Records for the exercise Block Start

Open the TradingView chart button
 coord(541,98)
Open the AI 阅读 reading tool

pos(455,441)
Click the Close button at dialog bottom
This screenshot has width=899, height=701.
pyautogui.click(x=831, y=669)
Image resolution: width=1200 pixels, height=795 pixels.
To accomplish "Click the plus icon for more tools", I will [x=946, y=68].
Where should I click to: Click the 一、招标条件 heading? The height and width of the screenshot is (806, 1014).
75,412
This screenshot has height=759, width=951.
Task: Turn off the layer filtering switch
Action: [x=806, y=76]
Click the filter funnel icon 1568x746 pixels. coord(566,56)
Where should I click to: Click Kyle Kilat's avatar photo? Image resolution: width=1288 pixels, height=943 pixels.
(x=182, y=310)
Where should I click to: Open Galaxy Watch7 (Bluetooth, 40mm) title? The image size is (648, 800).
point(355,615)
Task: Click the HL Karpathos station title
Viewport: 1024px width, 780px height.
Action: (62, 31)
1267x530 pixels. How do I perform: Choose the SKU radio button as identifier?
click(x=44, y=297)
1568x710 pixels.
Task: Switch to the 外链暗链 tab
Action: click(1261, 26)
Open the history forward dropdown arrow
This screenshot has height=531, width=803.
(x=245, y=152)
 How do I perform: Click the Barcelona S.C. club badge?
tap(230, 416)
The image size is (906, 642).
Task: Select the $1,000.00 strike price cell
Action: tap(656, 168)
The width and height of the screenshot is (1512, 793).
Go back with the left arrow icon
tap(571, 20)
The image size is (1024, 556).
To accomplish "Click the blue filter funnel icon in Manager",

Records for the exercise Block End

* Work to be completed
Go back to the data above and please quote exactly, and only, the lines from the line with "The image size is (1024, 556)." through its last line.

* Task solution
The image size is (1024, 556).
To accomplish "Click the blue filter funnel icon in Manager",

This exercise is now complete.